> _Listed entries_:
============
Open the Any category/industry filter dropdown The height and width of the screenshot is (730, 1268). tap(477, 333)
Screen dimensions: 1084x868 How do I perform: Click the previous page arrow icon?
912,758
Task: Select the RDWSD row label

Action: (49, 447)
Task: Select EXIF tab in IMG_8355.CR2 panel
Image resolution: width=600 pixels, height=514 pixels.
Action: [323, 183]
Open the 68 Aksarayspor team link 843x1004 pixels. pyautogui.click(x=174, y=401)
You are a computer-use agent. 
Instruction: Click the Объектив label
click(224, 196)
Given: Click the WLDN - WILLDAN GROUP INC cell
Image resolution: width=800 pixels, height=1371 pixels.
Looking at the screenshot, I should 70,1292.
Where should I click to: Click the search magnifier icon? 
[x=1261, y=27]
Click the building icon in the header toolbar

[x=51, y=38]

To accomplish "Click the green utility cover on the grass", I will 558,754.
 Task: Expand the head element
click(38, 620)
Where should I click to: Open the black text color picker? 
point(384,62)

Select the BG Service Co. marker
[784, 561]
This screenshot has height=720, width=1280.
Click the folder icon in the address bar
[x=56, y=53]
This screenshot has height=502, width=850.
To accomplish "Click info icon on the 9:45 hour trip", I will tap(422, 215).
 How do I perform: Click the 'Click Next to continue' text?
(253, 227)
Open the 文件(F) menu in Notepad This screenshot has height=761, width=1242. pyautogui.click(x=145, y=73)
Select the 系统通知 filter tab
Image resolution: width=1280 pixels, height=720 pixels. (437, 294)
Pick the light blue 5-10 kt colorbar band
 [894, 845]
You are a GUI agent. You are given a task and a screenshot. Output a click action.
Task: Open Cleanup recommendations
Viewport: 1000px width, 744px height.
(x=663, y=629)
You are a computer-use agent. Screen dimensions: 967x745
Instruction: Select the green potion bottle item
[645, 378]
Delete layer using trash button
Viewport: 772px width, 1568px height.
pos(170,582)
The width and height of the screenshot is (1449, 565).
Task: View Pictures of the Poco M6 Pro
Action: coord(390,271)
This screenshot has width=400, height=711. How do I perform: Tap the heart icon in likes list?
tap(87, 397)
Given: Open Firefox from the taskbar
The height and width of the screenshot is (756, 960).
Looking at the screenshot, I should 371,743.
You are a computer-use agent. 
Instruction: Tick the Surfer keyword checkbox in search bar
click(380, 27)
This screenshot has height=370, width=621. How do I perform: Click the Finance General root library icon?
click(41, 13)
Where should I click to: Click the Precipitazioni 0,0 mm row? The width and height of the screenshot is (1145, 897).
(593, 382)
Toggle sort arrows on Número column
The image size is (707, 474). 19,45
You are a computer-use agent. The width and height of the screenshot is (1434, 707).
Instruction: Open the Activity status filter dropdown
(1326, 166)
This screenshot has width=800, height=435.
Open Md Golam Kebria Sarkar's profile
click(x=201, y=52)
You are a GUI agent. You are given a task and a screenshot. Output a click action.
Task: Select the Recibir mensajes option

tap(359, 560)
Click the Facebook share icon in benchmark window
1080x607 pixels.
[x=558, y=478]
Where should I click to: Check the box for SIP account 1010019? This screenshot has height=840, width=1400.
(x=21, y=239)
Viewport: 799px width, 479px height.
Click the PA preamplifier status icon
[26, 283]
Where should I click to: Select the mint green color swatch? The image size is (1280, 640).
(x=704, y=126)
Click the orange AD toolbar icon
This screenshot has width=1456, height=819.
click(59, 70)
============
> _Your task_: Give every line of the material again, exactly as it reads.

> _Response to this exercise_:
Open the Any category/industry filter dropdown The height and width of the screenshot is (730, 1268). tap(477, 333)
Screen dimensions: 1084x868 How do I perform: Click the previous page arrow icon?
912,758
Task: Select the RDWSD row label

Action: (49, 447)
Task: Select EXIF tab in IMG_8355.CR2 panel
Image resolution: width=600 pixels, height=514 pixels.
Action: [323, 183]
Open the 68 Aksarayspor team link 843x1004 pixels. pyautogui.click(x=174, y=401)
You are a computer-use agent. 
Instruction: Click the Объектив label
click(224, 196)
Given: Click the WLDN - WILLDAN GROUP INC cell
Image resolution: width=800 pixels, height=1371 pixels.
Looking at the screenshot, I should 70,1292.
Where should I click to: Click the search magnifier icon? 
[x=1261, y=27]
Click the building icon in the header toolbar

[x=51, y=38]

To accomplish "Click the green utility cover on the grass", I will 558,754.
 Task: Expand the head element
click(38, 620)
Where should I click to: Open the black text color picker? 
point(384,62)

Select the BG Service Co. marker
[784, 561]
This screenshot has height=720, width=1280.
Click the folder icon in the address bar
[x=56, y=53]
This screenshot has height=502, width=850.
To accomplish "Click info icon on the 9:45 hour trip", I will tap(422, 215).
 How do I perform: Click the 'Click Next to continue' text?
(253, 227)
Open the 文件(F) menu in Notepad This screenshot has height=761, width=1242. pyautogui.click(x=145, y=73)
Select the 系统通知 filter tab
Image resolution: width=1280 pixels, height=720 pixels. (437, 294)
Pick the light blue 5-10 kt colorbar band
 [894, 845]
You are a GUI agent. You are given a task and a screenshot. Output a click action.
Task: Open Cleanup recommendations
Viewport: 1000px width, 744px height.
(x=663, y=629)
You are a computer-use agent. Screen dimensions: 967x745
Instruction: Select the green potion bottle item
[645, 378]
Delete layer using trash button
Viewport: 772px width, 1568px height.
pos(170,582)
The width and height of the screenshot is (1449, 565).
Task: View Pictures of the Poco M6 Pro
Action: coord(390,271)
This screenshot has width=400, height=711. How do I perform: Tap the heart icon in likes list?
tap(87, 397)
Given: Open Firefox from the taskbar
The height and width of the screenshot is (756, 960).
Looking at the screenshot, I should 371,743.
You are a computer-use agent. 
Instruction: Tick the Surfer keyword checkbox in search bar
click(380, 27)
This screenshot has height=370, width=621. How do I perform: Click the Finance General root library icon?
click(41, 13)
Where should I click to: Click the Precipitazioni 0,0 mm row? The width and height of the screenshot is (1145, 897).
(593, 382)
Toggle sort arrows on Número column
The image size is (707, 474). 19,45
You are a computer-use agent. The width and height of the screenshot is (1434, 707).
Instruction: Open the Activity status filter dropdown
(1326, 166)
This screenshot has width=800, height=435.
Open Md Golam Kebria Sarkar's profile
click(x=201, y=52)
You are a GUI agent. You are given a task and a screenshot. Output a click action.
Task: Select the Recibir mensajes option

tap(359, 560)
Click the Facebook share icon in benchmark window
1080x607 pixels.
[x=558, y=478]
Where should I click to: Check the box for SIP account 1010019? This screenshot has height=840, width=1400.
(x=21, y=239)
Viewport: 799px width, 479px height.
Click the PA preamplifier status icon
[26, 283]
Where should I click to: Select the mint green color swatch? The image size is (1280, 640).
(x=704, y=126)
Click the orange AD toolbar icon
This screenshot has width=1456, height=819.
click(59, 70)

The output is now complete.